According to the web creator Sir Tim Berners-Lee, it is not a good idea and it infringes upon consumer rights.

Two major ISPs in the UK (BT & Virgin) have already signed up to use (or be used by) Phorm to track user’s browsing history in order to do targeted advertising. I didn’t really like the idea but have become even more concerned after reading a bit more about it on the site badphorm.co.uk and reading an interview with Sir Tim Berners-Lee in the BBC technology site. He makes some interesting points so you should read it in full, but the one small comment that caught my thinking was this:

“I want to know if I look up a whole lot of books about some form of cancer that that’s not going to get to my insurance company and I’m going to find my insurance premium is going to go up by 5% because they’ve figured I’m looking at those books,” he said.

Sir Tim said his data and web history belonged to him. – extracted from the BBC Technology site

Ilegal
The BBC technology site also exposed the thoughts of the UK’s Foundation for Information Policy Research (Fipr) which was made public in an open letter.
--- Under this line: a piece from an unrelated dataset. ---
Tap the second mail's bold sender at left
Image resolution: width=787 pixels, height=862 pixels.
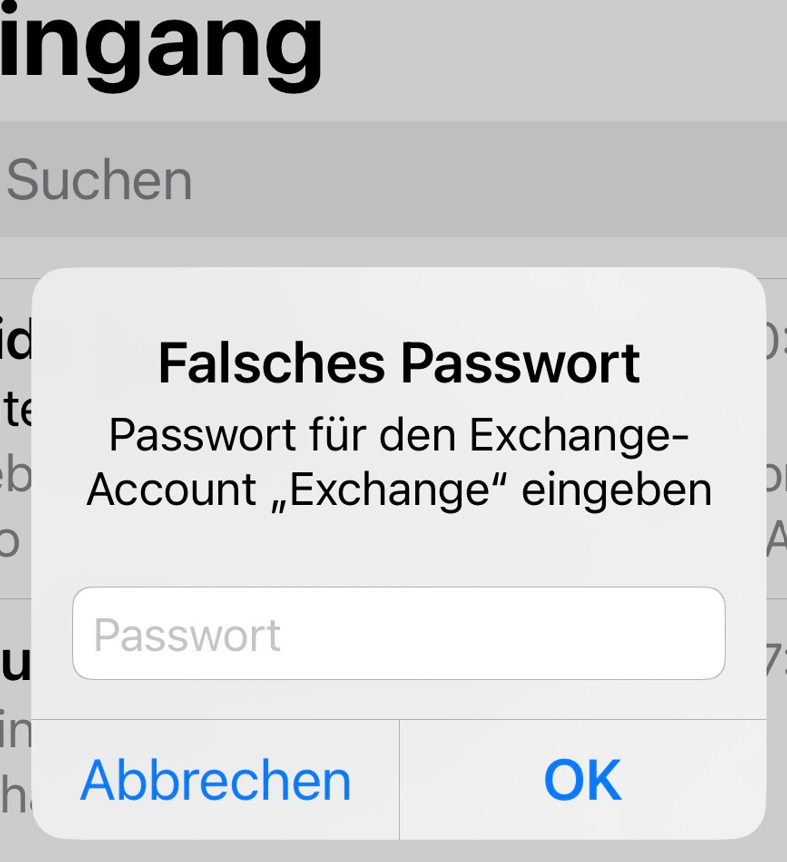tap(15, 662)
They said:

“Fipr believes Phorm contravenes the UK Regulation of Investigatory Powers Act 2000 (Ripa), which protects users from unlawful interception of information.” – extracted from the BBC Technology site (read full article)

Phorm and BT read this law differently as they have argued they are not breaking the law… similar to anyone you talk in a prison cell (I haven’t done anything wrong!).